> **O que produzir**:
Repita sem nenhuma alteração todas as linhas dos registros a seguir, omitindo as imagens na resposta.

[Registros para localizar palavras e elementos]
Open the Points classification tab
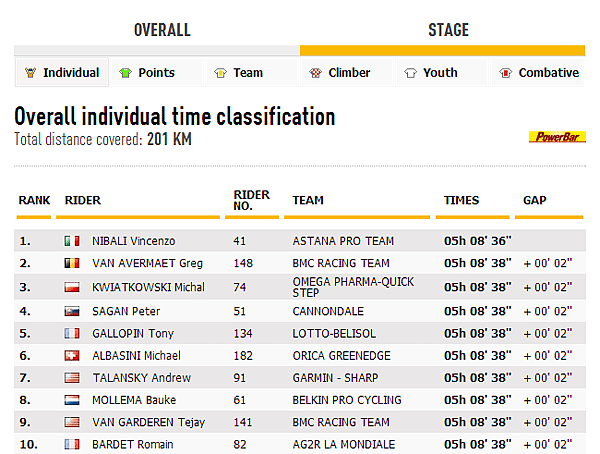Image resolution: width=600 pixels, height=454 pixels. point(157,72)
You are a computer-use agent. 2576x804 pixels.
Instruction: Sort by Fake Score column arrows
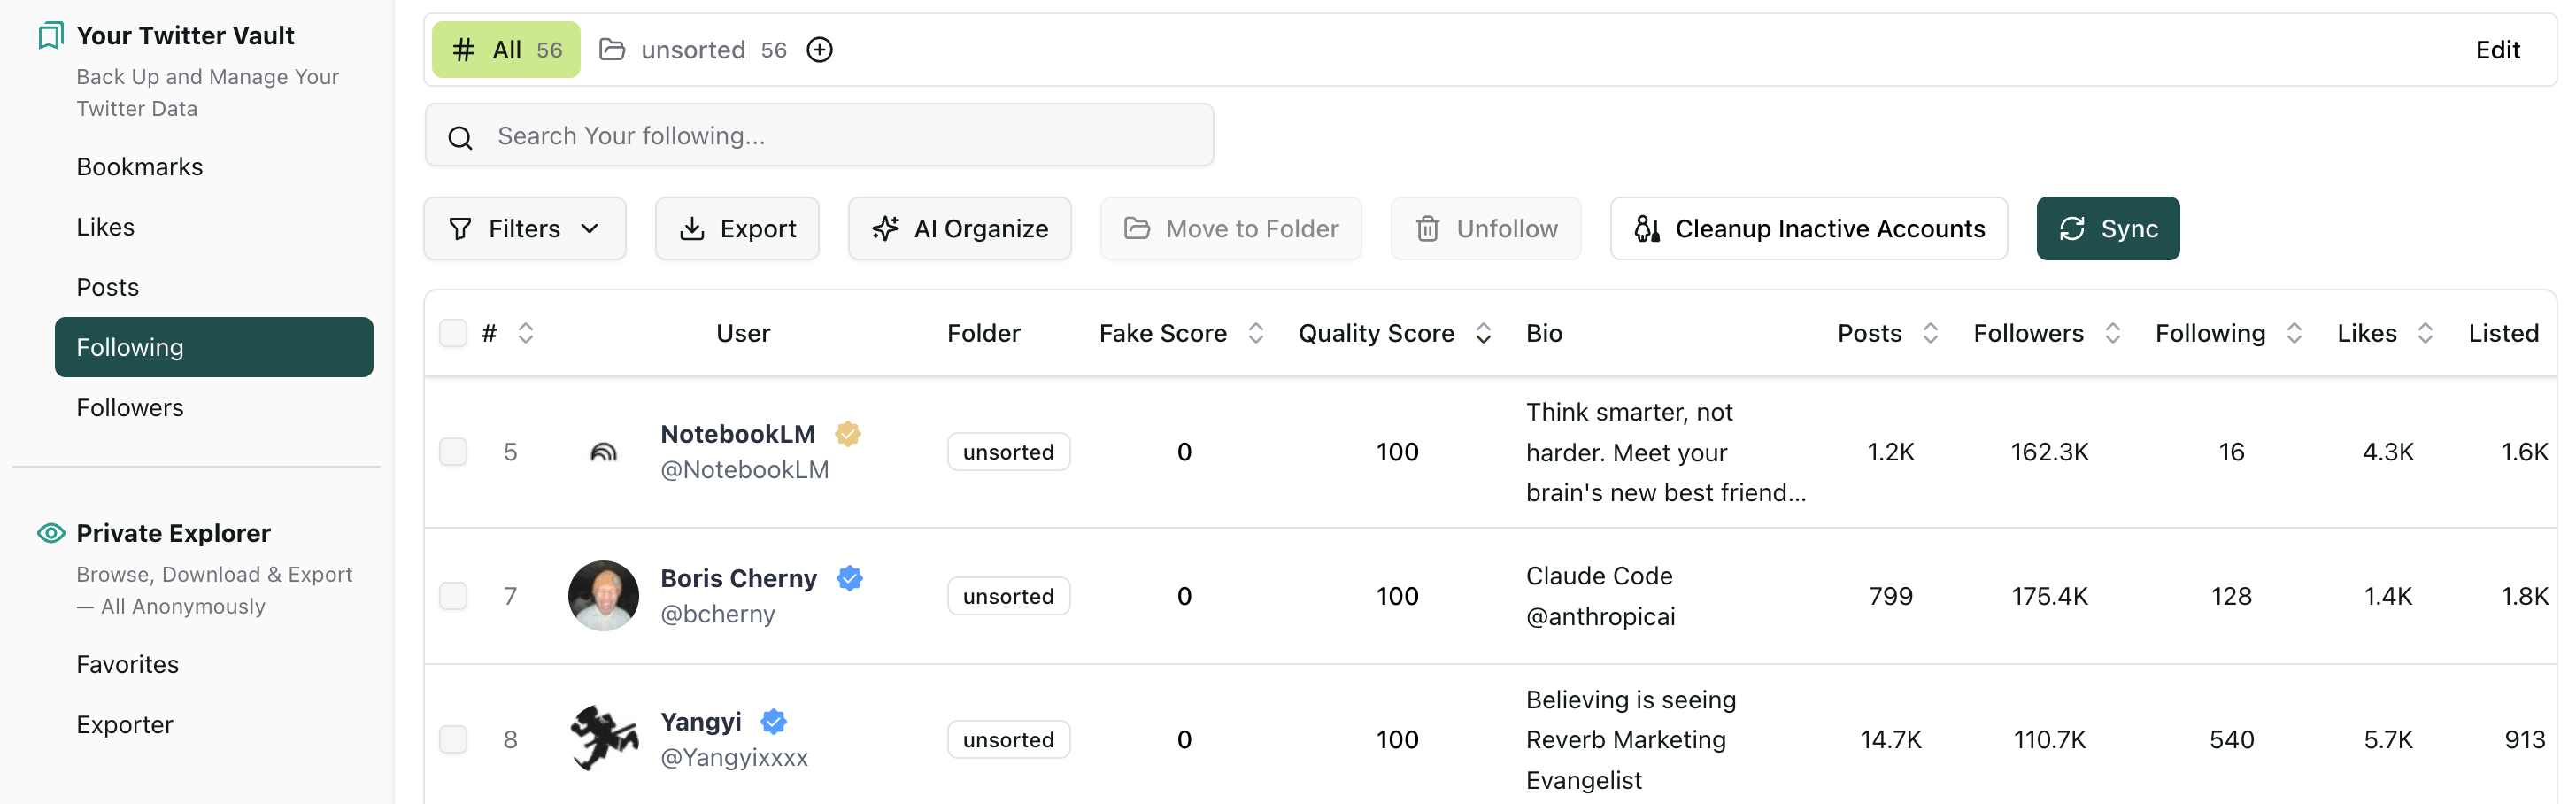point(1256,333)
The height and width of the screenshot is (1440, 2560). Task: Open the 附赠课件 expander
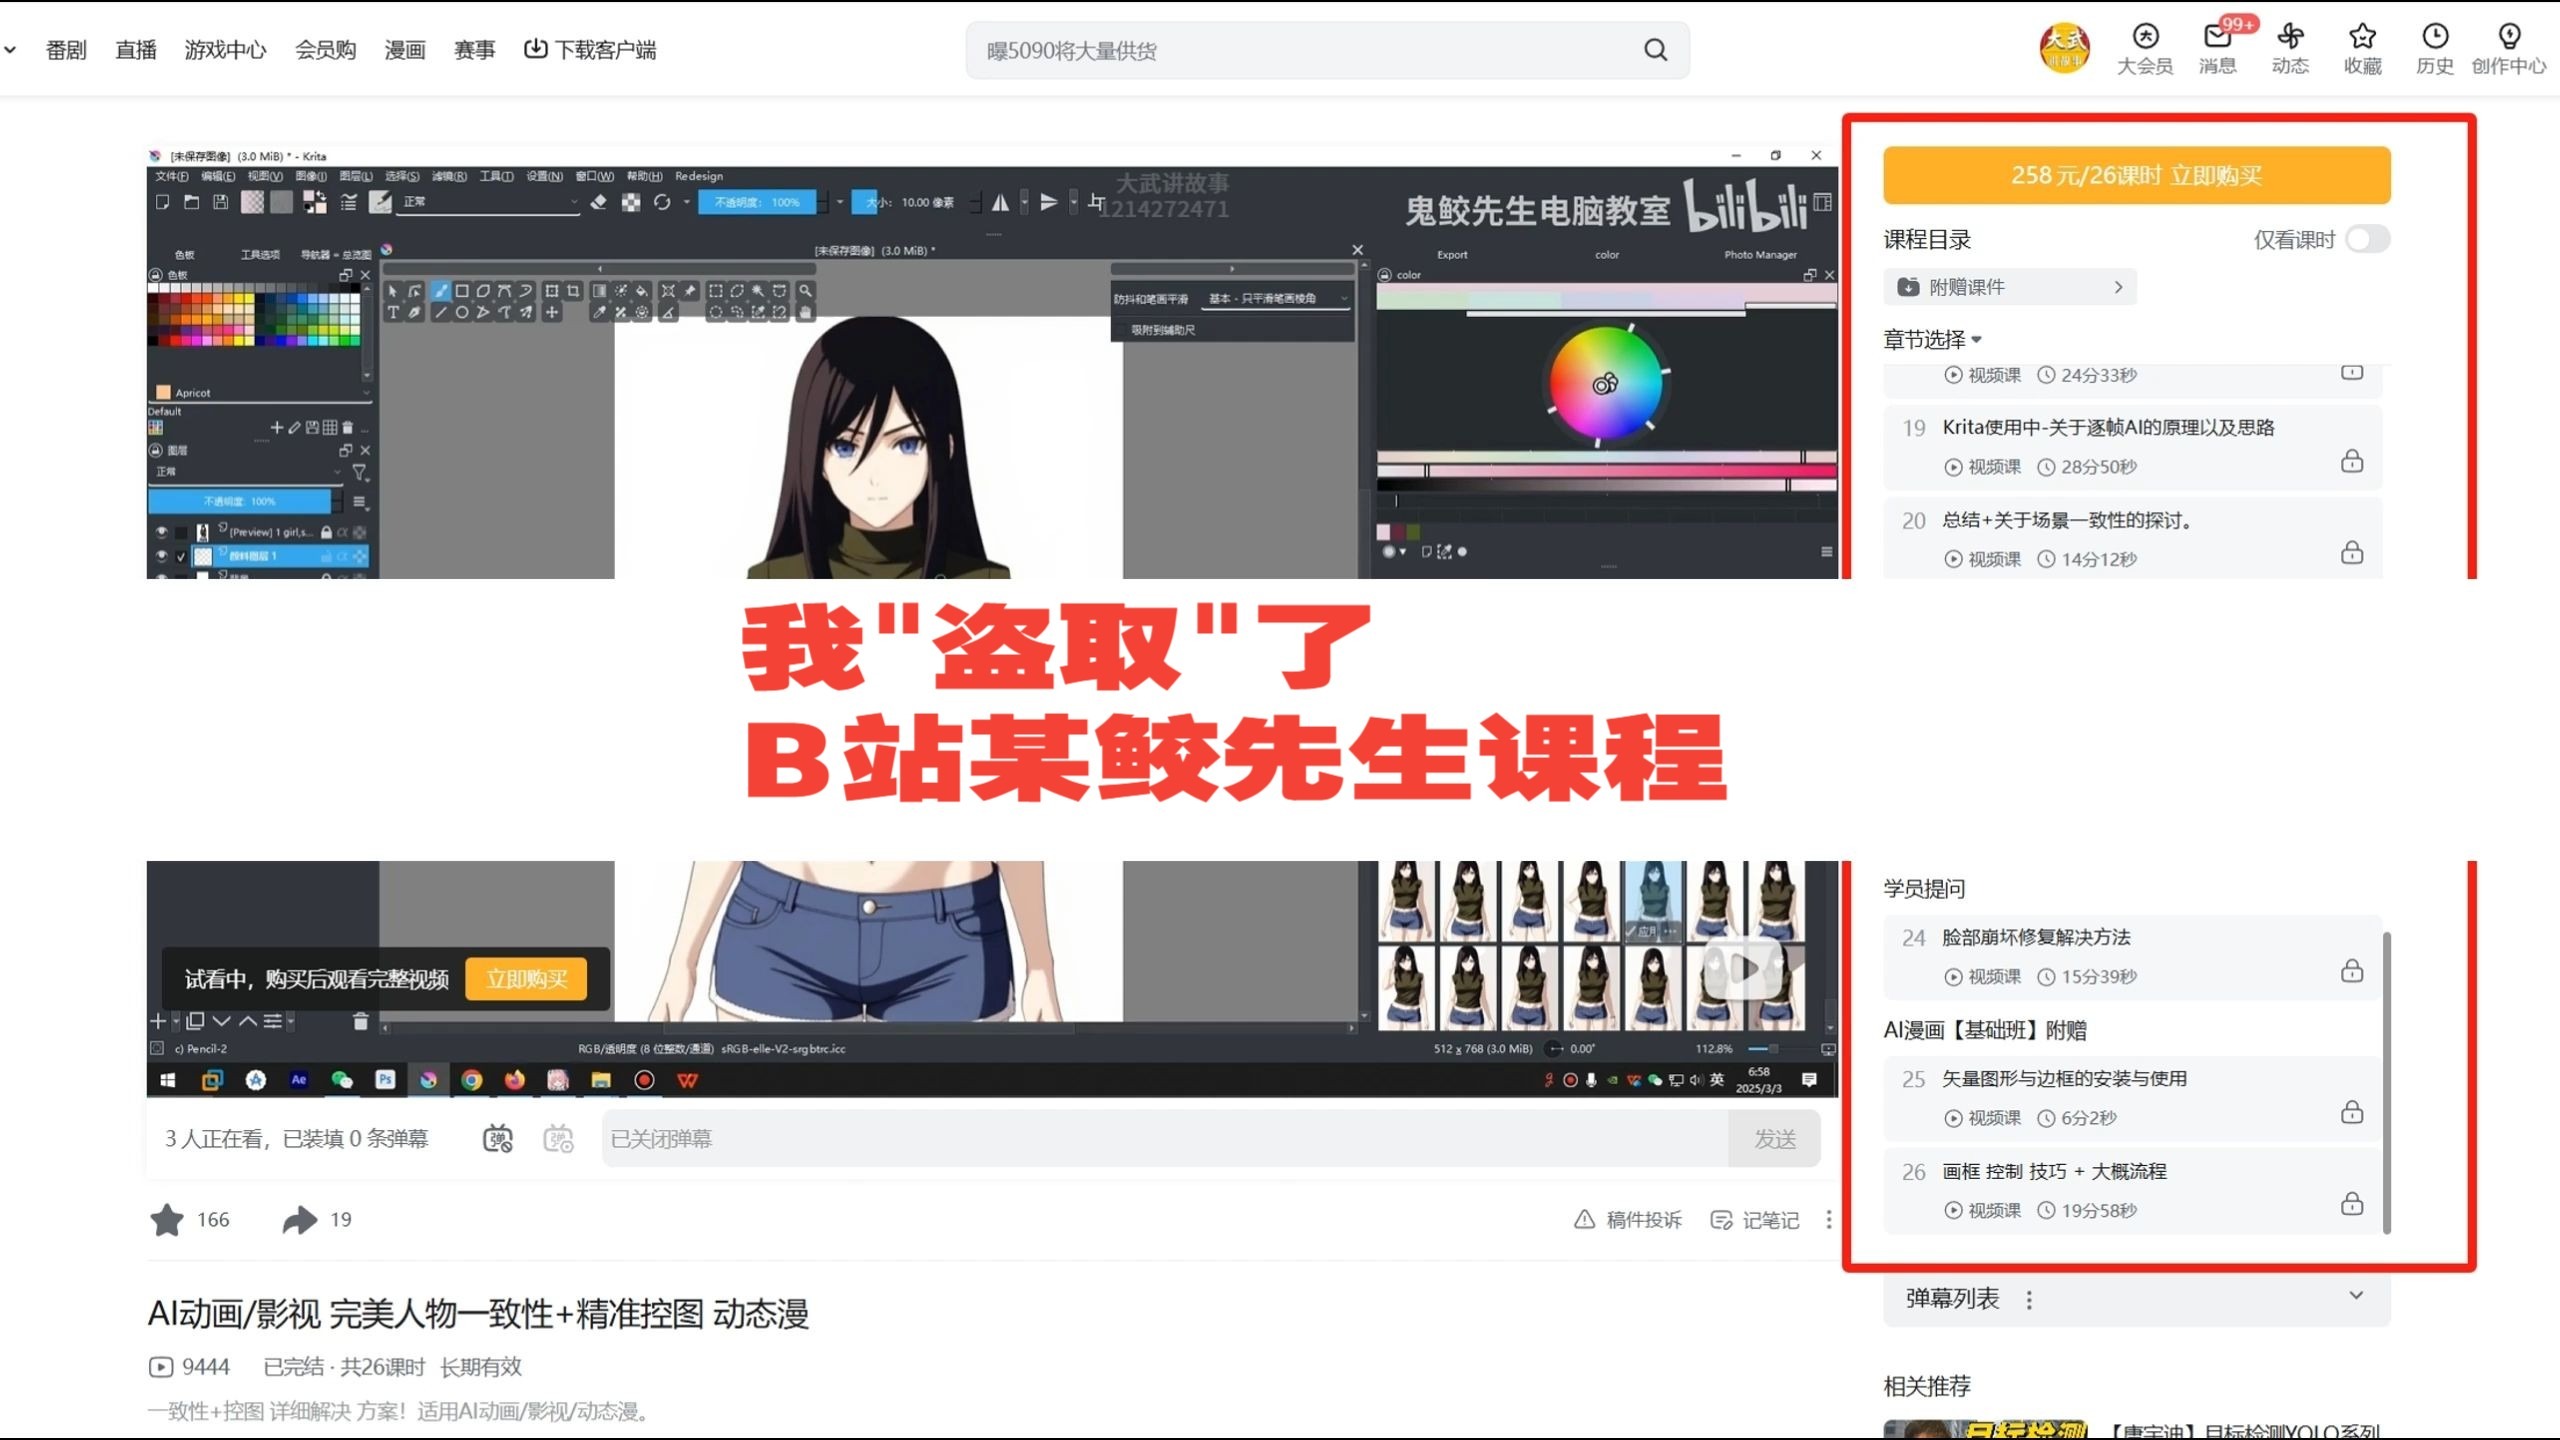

> **Resultado a seguir**:
Open the Points classification tab
Image resolution: width=600 pixels, height=454 pixels. point(157,72)
You are a computer-use agent. 2576x804 pixels.
Instruction: Sort by Fake Score column arrows
point(1256,333)
The height and width of the screenshot is (1440, 2560). Task: Open the 附赠课件 expander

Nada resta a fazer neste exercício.